Task requirements
Restate every line of the material, word for word.

The data

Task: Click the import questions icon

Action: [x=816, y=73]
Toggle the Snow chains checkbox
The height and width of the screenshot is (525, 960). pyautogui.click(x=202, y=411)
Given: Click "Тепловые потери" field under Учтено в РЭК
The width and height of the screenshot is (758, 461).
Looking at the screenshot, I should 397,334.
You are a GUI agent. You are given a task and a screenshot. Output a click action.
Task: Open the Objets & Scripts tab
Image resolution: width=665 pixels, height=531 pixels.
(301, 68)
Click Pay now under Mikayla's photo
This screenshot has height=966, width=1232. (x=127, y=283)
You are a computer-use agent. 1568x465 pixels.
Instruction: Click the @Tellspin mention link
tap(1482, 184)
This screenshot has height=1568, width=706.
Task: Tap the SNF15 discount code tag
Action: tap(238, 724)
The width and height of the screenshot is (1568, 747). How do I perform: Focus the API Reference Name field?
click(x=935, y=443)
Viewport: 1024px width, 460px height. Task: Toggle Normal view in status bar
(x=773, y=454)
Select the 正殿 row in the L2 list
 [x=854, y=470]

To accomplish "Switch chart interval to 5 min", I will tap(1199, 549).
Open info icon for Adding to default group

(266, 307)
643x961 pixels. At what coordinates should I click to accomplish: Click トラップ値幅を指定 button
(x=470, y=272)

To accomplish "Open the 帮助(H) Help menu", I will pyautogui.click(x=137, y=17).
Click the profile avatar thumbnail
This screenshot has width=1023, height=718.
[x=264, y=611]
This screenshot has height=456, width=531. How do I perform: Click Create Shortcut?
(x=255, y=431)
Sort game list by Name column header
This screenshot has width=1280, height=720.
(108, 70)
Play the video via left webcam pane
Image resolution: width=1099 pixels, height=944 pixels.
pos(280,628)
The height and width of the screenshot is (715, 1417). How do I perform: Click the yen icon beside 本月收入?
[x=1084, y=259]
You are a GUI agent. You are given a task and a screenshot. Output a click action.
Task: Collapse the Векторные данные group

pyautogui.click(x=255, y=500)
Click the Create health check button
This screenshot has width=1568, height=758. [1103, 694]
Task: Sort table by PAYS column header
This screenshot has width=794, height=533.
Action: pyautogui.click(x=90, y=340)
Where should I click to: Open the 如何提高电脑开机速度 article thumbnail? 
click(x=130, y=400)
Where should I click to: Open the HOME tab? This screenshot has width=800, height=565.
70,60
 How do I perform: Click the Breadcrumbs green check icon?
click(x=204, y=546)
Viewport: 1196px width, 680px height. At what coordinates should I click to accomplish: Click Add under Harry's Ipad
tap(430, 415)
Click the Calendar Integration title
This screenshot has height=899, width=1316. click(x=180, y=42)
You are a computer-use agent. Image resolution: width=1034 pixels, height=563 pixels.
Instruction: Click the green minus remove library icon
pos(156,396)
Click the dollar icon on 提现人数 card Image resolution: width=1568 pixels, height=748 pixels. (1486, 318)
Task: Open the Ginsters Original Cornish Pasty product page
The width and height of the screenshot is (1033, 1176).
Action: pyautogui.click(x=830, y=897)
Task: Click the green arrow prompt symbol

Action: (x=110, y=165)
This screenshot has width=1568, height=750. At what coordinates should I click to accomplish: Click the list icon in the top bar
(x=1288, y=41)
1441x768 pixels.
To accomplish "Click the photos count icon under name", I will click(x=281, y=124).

Answer section
Task: Click the import questions icon

Action: [x=816, y=73]
Toggle the Snow chains checkbox
The height and width of the screenshot is (525, 960). pyautogui.click(x=202, y=411)
Given: Click "Тепловые потери" field under Учтено в РЭК
The width and height of the screenshot is (758, 461).
Looking at the screenshot, I should 397,334.
You are a GUI agent. You are given a task and a screenshot. Output a click action.
Task: Open the Objets & Scripts tab
Image resolution: width=665 pixels, height=531 pixels.
(301, 68)
Click Pay now under Mikayla's photo
This screenshot has height=966, width=1232. (x=127, y=283)
You are a computer-use agent. 1568x465 pixels.
Instruction: Click the @Tellspin mention link
tap(1482, 184)
This screenshot has height=1568, width=706.
Task: Tap the SNF15 discount code tag
Action: tap(238, 724)
The width and height of the screenshot is (1568, 747). How do I perform: Focus the API Reference Name field?
click(x=935, y=443)
Viewport: 1024px width, 460px height. Task: Toggle Normal view in status bar
(x=773, y=454)
Select the 正殿 row in the L2 list
 [x=854, y=470]

To accomplish "Switch chart interval to 5 min", I will tap(1199, 549).
Open info icon for Adding to default group

(266, 307)
643x961 pixels. At what coordinates should I click to accomplish: Click トラップ値幅を指定 button
(x=470, y=272)

To accomplish "Open the 帮助(H) Help menu", I will pyautogui.click(x=137, y=17).
Click the profile avatar thumbnail
This screenshot has width=1023, height=718.
[x=264, y=611]
This screenshot has height=456, width=531. How do I perform: Click Create Shortcut?
(x=255, y=431)
Sort game list by Name column header
This screenshot has width=1280, height=720.
(108, 70)
Play the video via left webcam pane
Image resolution: width=1099 pixels, height=944 pixels.
pos(280,628)
The height and width of the screenshot is (715, 1417). How do I perform: Click the yen icon beside 本月收入?
[x=1084, y=259]
You are a GUI agent. You are given a task and a screenshot. Output a click action.
Task: Collapse the Векторные данные group

pyautogui.click(x=255, y=500)
Click the Create health check button
This screenshot has width=1568, height=758. [1103, 694]
Task: Sort table by PAYS column header
This screenshot has width=794, height=533.
Action: pyautogui.click(x=90, y=340)
Where should I click to: Open the 如何提高电脑开机速度 article thumbnail? 
click(x=130, y=400)
Where should I click to: Open the HOME tab? This screenshot has width=800, height=565.
70,60
 How do I perform: Click the Breadcrumbs green check icon?
click(x=204, y=546)
Viewport: 1196px width, 680px height. At what coordinates should I click to accomplish: Click Add under Harry's Ipad
tap(430, 415)
Click the Calendar Integration title
This screenshot has height=899, width=1316. click(x=180, y=42)
You are a computer-use agent. Image resolution: width=1034 pixels, height=563 pixels.
Instruction: Click the green minus remove library icon
pos(156,396)
Click the dollar icon on 提现人数 card Image resolution: width=1568 pixels, height=748 pixels. (1486, 318)
Task: Open the Ginsters Original Cornish Pasty product page
The width and height of the screenshot is (1033, 1176).
Action: pyautogui.click(x=830, y=897)
Task: Click the green arrow prompt symbol

Action: (x=110, y=165)
This screenshot has width=1568, height=750. At what coordinates should I click to accomplish: Click the list icon in the top bar
(x=1288, y=41)
1441x768 pixels.
To accomplish "Click the photos count icon under name", I will click(x=281, y=124).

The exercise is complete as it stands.